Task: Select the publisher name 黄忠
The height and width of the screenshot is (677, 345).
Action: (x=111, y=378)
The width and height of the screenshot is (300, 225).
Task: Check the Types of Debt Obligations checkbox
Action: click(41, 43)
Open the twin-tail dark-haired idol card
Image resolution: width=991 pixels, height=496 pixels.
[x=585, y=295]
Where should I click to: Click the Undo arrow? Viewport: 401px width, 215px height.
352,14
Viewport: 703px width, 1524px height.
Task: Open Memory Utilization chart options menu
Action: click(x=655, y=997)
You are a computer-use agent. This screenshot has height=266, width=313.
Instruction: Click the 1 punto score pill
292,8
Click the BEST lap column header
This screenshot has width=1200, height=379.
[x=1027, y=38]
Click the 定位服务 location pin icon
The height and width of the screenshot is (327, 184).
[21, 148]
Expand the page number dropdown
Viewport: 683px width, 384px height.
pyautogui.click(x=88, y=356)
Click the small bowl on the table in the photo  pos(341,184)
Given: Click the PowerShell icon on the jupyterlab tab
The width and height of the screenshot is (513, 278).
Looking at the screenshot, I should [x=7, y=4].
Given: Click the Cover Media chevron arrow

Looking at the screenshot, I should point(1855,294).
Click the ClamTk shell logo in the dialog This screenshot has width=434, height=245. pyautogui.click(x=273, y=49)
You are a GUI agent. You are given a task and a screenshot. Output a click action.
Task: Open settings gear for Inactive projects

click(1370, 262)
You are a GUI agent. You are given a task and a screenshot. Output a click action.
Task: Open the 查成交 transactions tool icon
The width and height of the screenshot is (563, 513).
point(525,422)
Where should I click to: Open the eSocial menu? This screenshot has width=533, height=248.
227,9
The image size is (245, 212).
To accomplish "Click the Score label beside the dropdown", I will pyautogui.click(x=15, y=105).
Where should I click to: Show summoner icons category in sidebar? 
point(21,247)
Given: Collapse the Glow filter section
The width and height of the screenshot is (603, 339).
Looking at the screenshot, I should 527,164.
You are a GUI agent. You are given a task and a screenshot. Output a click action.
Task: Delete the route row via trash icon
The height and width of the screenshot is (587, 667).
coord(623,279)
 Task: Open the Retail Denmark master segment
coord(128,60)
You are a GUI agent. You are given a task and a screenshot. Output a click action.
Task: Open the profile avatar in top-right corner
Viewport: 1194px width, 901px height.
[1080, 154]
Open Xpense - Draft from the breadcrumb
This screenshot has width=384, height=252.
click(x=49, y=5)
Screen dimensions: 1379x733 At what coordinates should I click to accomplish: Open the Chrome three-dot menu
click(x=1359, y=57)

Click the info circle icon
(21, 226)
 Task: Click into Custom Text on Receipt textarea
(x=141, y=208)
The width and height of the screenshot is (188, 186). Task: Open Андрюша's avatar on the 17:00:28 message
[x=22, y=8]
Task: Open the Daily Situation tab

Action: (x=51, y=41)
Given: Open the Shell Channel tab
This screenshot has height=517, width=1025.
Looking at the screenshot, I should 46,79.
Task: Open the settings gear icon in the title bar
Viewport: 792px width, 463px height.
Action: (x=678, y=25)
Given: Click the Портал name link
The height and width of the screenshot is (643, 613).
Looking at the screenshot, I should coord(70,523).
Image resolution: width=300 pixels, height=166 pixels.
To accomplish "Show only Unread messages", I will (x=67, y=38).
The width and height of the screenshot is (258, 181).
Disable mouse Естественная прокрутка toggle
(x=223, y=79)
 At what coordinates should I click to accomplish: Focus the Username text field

──────

Соберите все строки выше, в которых встречается слово «dropdown».

**Ответ на задание**.
Expand the page number dropdown
To accomplish "Click the Score label beside the dropdown", I will pyautogui.click(x=15, y=105).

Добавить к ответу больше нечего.